Entri untuk menemukan teks dan elemen:

------------

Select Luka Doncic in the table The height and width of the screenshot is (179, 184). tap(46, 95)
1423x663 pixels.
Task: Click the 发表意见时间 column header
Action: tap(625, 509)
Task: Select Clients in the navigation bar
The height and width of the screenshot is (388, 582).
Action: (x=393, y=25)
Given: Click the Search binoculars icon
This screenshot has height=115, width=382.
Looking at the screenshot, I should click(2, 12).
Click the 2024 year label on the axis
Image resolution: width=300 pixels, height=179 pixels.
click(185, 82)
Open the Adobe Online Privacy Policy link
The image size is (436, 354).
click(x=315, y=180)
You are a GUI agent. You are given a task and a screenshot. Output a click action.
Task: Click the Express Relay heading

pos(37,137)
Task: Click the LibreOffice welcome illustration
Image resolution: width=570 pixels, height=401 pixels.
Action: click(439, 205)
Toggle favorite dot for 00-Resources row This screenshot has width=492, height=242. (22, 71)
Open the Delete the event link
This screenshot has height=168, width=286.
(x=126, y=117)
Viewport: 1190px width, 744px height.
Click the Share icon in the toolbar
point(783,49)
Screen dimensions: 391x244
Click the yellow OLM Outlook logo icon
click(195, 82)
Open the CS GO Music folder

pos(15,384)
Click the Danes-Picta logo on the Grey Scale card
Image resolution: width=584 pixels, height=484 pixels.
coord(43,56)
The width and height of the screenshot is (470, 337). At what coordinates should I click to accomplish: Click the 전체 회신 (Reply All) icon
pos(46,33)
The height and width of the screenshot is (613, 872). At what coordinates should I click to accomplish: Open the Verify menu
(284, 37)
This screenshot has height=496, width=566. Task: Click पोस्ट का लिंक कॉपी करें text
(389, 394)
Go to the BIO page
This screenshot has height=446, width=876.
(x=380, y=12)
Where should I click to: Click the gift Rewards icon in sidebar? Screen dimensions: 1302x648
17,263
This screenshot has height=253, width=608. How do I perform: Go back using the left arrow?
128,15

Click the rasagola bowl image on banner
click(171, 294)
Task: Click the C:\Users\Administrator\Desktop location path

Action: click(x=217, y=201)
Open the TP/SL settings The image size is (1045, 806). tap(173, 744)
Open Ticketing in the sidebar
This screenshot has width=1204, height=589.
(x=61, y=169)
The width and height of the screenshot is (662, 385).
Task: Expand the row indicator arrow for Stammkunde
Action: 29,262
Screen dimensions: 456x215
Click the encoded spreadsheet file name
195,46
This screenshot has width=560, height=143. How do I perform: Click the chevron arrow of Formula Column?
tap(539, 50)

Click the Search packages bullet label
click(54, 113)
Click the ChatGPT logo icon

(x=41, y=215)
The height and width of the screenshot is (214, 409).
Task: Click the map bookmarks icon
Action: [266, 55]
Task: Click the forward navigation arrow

------------

(SOAL LATIHAN) Salin kembali tanpa perubahan baris-baris daftar di atas, mulai dari awal daftar sampai dengan baris yang memuat "Action: tap(625, 509)", termasuk baris tersebut.

(JAWABAN)
Select Luka Doncic in the table The height and width of the screenshot is (179, 184). tap(46, 95)
1423x663 pixels.
Task: Click the 发表意见时间 column header
Action: tap(625, 509)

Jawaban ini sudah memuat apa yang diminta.